Paulo Peres
Poemas & Canções
O jornalista, cronista, romancista, contista, ensaísta e poeta alagoano Lêdo Ivo (1924-2012), sempre demonstrava grande preocupação com as desigualdades sociais, como fica demonstrado em “Os pobres da Estação Rodoviária”, escrito numa mistura de prosa e poesia.
OS POBRES DA ESTAÇÃO RODOVIÁRIA
Lêdo Ivo
Os pobres viajam. Na estação rodoviária
eles alteiam os pescoços como gansos para olhar
os letreiros dos ônibus. E seus olhares
são de quem teme perder alguma coisa:
a mala que guarda um rádio de pilha e um casaco
que tem a cor do frio num dia sem sonhos,
o sanduíche de mortadela do fundo da sacola,
e o sol de subúrbio e poeira além dos viadutos.
Entre o rumor dos alto-falantes e o arquejo dos ônibus
eles temem perder a própria viagem
escondida na névoa dos horários.
Os que dormitam nos bancos acordam assustados,
embora os pesadelos sejam um privilégio
dos que abastecem o ouvido e o tédio dos psicanalistas
em consultórios assépticos como o algodão
que tapa o nariz dos mortos.
Nas filas os pobres assumem um ar grave
que une temor, impaciência e submissão.
Como os pobres são grotescos! E como os seus odores
nos incomodam mesmo à distância.
E não têm a noção das conveniências,
não sabem portar-se em público.
O dedo sujo de nicotina esfrega o olho irritado
que do sonho reteve apenas a remela.
Do seio caído e túrgido um filete de leite
escorre para a pequena boca habituada ao choro.
Na plataforma, eles vão e vêm, saltam
e seguram malas e embrulhos,
fazem perguntas descabidas nos guichês,
sussurram palavras misteriosas
e contemplam as capas das revistas com o ar espantado
de quem não sabe o caminho do salão da vida.
Por que esse ir e vir? E essas roupas espalhafatosas,
esses amarelos de azeite de dendê que doem na vista delicada
do viajante obrigado a suportar tantos cheiros incômodos,
e esses vermelhos contundentes de feira e mafuá?
Os pobres não sabem viajar nem sabem vestir-se.
Tampouco sabem morar: não têm noção do conforto
embora alguns deles possuam até televisão.

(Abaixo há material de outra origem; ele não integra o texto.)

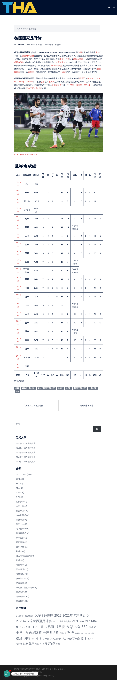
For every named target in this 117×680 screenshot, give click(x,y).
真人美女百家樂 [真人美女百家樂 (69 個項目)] (71, 638)
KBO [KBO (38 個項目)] (82, 621)
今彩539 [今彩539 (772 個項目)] (80, 627)
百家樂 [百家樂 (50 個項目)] (46, 638)
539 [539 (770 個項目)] (38, 615)
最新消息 (20, 547)
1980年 (79, 85)
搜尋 (18, 423)
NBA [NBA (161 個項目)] (94, 621)
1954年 (90, 78)
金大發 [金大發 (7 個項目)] (42, 644)
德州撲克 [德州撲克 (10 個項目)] (91, 633)
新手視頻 (20, 538)
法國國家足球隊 (87, 405)
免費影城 (20, 501)
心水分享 (20, 529)
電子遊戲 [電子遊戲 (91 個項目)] (50, 643)
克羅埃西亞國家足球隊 (33, 405)
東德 (61, 59)
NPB (18, 497)
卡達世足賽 (92, 388)
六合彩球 (20, 515)
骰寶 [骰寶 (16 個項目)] (58, 644)
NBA (18, 492)
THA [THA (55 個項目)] (28, 627)
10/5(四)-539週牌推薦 (25, 452)
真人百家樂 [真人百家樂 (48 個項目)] (55, 638)
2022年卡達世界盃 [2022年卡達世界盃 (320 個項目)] (75, 615)
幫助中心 (20, 524)
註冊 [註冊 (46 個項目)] (25, 643)
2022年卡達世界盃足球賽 (46, 388)
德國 (80, 52)
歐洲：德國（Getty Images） (27, 154)
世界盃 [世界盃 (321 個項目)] (49, 627)
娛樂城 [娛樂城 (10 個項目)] (77, 633)
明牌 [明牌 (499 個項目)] (26, 638)
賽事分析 (20, 574)
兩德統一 (32, 72)
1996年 (87, 85)
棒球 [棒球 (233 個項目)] (38, 638)
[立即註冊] (7, 673)
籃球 (18, 560)
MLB (18, 488)
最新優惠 (20, 542)
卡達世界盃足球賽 (80, 388)
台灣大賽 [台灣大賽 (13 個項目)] (63, 633)
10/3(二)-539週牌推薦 (25, 461)
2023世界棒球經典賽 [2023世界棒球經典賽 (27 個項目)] (62, 621)
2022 (17, 388)
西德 (67, 59)
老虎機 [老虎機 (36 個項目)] (19, 643)
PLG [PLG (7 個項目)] (23, 627)
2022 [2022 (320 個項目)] (57, 615)
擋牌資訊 (20, 533)
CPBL (18, 479)
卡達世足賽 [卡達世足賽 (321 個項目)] (51, 632)
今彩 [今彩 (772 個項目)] (69, 627)
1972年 (70, 85)
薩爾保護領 (78, 59)
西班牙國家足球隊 (34, 88)
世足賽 (68, 388)
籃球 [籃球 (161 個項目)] (83, 638)
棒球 (18, 551)
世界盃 (63, 72)
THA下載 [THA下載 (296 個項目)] (37, 627)
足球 (98, 52)
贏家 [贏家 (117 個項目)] (31, 643)
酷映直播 (20, 583)
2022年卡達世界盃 (28, 388)
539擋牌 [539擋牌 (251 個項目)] (47, 615)
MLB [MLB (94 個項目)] (87, 621)
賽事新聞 (20, 578)
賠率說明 (20, 569)
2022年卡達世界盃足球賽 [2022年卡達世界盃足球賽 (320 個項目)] (34, 621)
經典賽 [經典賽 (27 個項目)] (91, 639)
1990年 (21, 82)
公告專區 (20, 511)
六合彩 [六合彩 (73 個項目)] (92, 627)
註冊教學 (20, 565)
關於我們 (20, 592)
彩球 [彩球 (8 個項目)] (82, 633)
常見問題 (20, 520)
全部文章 (20, 506)
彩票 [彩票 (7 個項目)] (86, 633)
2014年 (29, 82)
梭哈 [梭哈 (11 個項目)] (32, 639)
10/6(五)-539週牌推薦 (25, 448)
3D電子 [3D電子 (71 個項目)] (20, 615)
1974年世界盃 (56, 65)
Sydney (51, 675)
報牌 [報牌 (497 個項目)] (70, 633)
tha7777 (20, 45)
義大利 (52, 82)
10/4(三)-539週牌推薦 (25, 457)
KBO (18, 483)
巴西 (43, 82)
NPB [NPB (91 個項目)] (18, 627)
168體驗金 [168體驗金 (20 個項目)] (29, 616)
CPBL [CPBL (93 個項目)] (75, 621)
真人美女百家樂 (23, 556)
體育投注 (58, 45)
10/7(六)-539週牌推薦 (25, 443)
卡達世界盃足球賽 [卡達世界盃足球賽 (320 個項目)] (29, 632)
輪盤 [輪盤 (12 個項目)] (37, 644)
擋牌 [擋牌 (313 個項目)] (19, 638)
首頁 (18, 28)
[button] (109, 7)
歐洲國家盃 (57, 85)
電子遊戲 (20, 596)
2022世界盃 (49, 45)
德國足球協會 (28, 56)
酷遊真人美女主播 (24, 587)
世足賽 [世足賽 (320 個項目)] (60, 627)
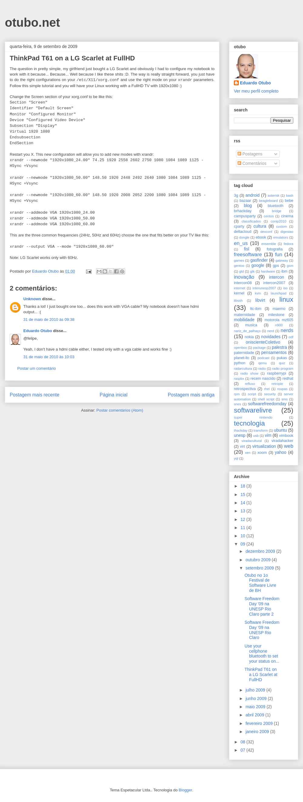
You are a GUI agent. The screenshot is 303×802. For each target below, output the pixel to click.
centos (269, 216)
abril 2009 (255, 714)
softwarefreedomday (267, 403)
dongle (244, 237)
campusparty (245, 216)
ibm (284, 271)
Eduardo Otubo (37, 330)
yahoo (280, 452)
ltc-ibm (255, 309)
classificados (251, 221)
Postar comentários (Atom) (119, 410)
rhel (267, 389)
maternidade (244, 315)
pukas (282, 358)
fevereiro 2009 (259, 723)
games (239, 260)
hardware (268, 271)
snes (237, 404)
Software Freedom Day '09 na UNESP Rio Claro (262, 630)
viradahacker (282, 441)
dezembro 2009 (260, 551)
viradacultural (251, 441)
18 (243, 486)
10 (243, 535)
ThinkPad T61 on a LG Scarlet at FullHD (261, 674)
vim (268, 435)
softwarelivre (253, 410)
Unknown (32, 299)
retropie (277, 384)
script (252, 394)
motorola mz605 (279, 320)
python (239, 363)
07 (243, 750)
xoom (262, 452)
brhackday (242, 211)
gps (276, 265)
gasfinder (259, 260)
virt (242, 446)
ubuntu (280, 430)
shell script (266, 399)
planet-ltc (241, 358)
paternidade (244, 353)
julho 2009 (255, 690)
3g (236, 195)
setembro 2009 (260, 568)
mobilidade (244, 319)
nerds (287, 330)
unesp (239, 435)
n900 (279, 325)
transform (261, 430)
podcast (263, 358)
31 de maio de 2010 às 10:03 (48, 357)
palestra (279, 347)
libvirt (260, 300)
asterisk (274, 195)
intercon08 (243, 283)
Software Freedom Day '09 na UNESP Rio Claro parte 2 (262, 606)
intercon (276, 277)
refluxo (250, 384)
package (259, 347)
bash (289, 195)
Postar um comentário (36, 368)
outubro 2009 (258, 559)
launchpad (279, 293)
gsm (290, 265)
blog (248, 205)
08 (243, 741)
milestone (276, 315)
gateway (281, 260)
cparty (239, 226)
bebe (289, 201)
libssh (238, 300)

Na verdade os pobres não sabem nem morrer.
(Têm quase sempre uma morte feia e deselegante).
E em qualquer lugar do mundo eles incomodam,
viajantes importunos que ocupam os nossos
lugares mesmo quando estamos sentados e eles viajam de pé.

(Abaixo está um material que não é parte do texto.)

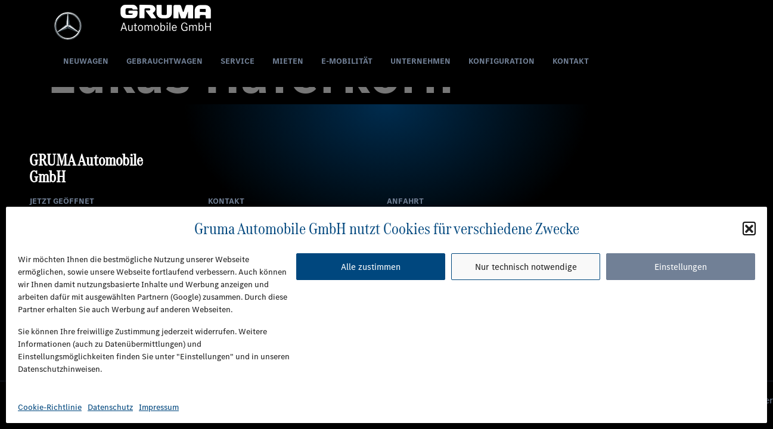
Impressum (159, 407)
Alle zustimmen (371, 267)
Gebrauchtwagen (164, 61)
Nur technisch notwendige (526, 267)
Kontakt (570, 61)
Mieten (287, 61)
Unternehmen (420, 61)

1) O tema da bela poesia me fez lembrar do livro “Justiça Divina” de Francisco Cândido Xavier…
2) Ao longo das 192 páginas o Espírito de Emmanuel vai tecendo comentários e reflexões com base na Filosofia Kardecista…
3) Se no plano terreno a Justiça dos Homens é tão difícil, pelo menos, da Justiça Divina ninguém escapa…
4) É o chamado karma ou Lei de Ação e Reação e aí, todos os seres humanos estão inseridos…
Lancinante a visão de Ledo Ivo, o poeta alagoano, sobre a vida dos pobres das Estações de trem das Rodoviárias. Chegando e saindo com olhares tristes, esperando um milagre qualquer, que nunca vem. Os santos não podem fazer nada e os patrões mal pagam seus parcos salários de fome.